Comment by hellweaver666

Comment by hellweaver666 10 months ago

3 replies

Do they actually "own" it? I work for a large company who spent millions building a new office and then immediately sold it to a different company so they could lease it instead of owning it (apparently this looks better on the books!)

mrguyorama 10 months ago

>apparently this looks better on the books!

Or, as we have seen hundreds of times, it's sold at market price to a "third party" company that is actually owned by one of the board members or executives, which then rent it back to the company for a slight premium.

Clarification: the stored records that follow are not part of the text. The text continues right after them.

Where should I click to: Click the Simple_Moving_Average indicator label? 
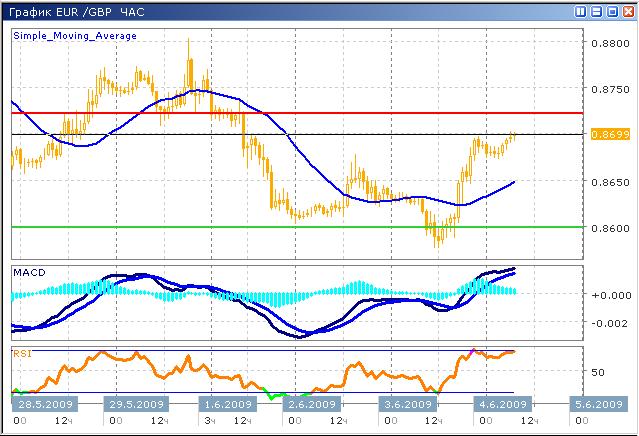click(75, 36)
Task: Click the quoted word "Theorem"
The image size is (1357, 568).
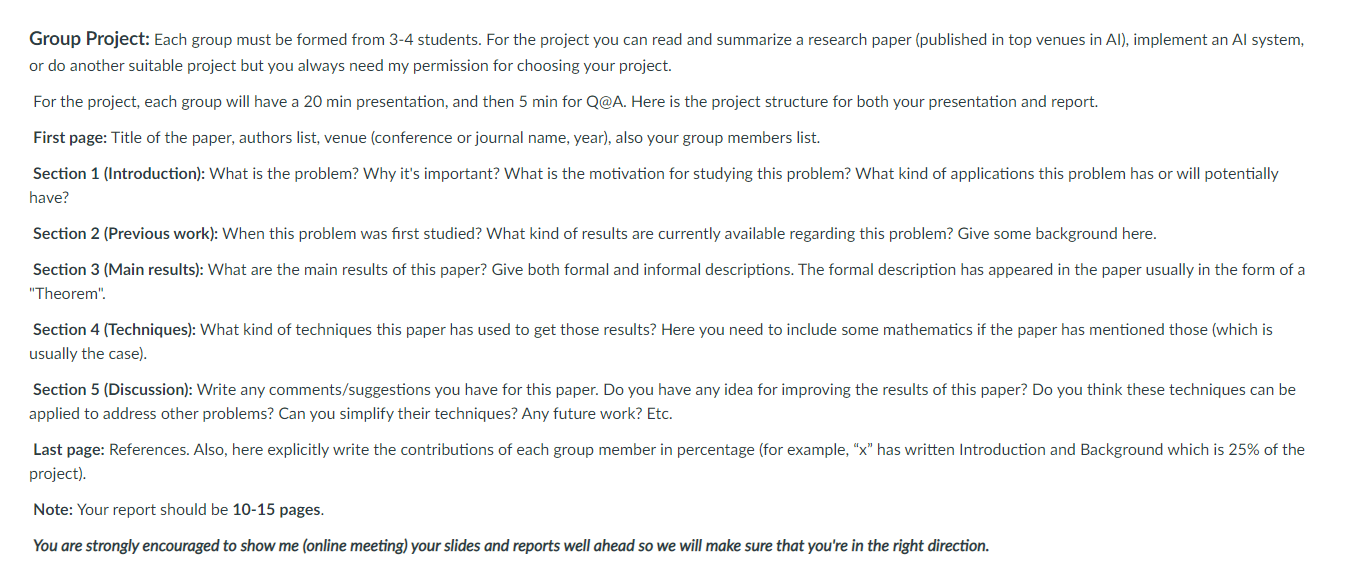Action: [x=66, y=294]
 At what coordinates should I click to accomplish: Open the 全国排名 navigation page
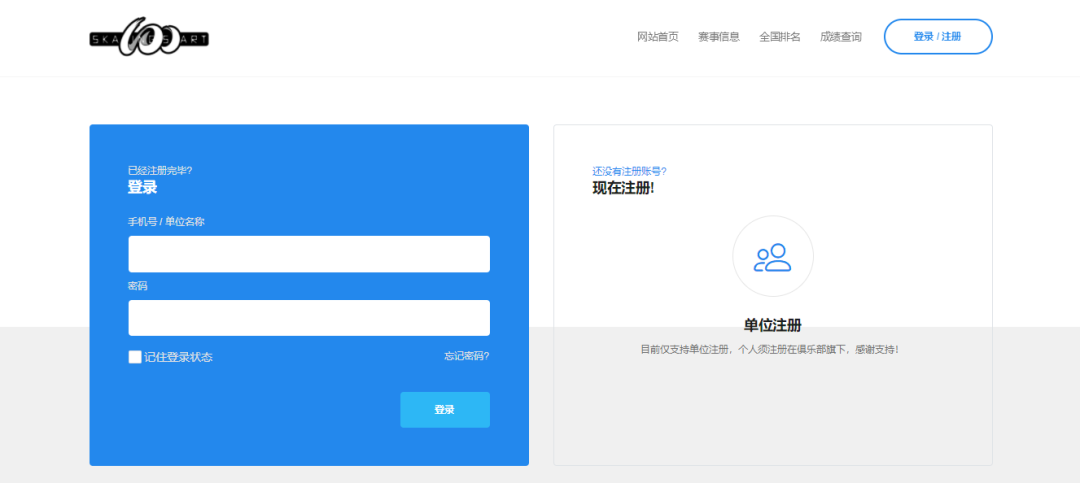point(779,37)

  • NoMoreNicksLeft 10 months ago

    We do see this occasionally. You'll have some private equity group buy a restaurant chain like Red Lobster. They make RL lease the real estate from them after having RL sell the real estate to them. Sometimes it's not restaurants, I think this is what murdered Toys'R'Us (correct me on that if I'm wrong).

    But this isn't the norm, and it's not happening to well-managed businesses. It's something a vulture does after the company has been struggling for years. If that happened with a Microsoft or an Amazon, or any of the companies we work for. It's silly to suggest that is the cause of widespread RTO mandates.

blackeyeblitzar 10 months ago

Amazon used to lease several buildings from Paul Allen for years but ended up buying them outright, and then going on a construction binge beyond that.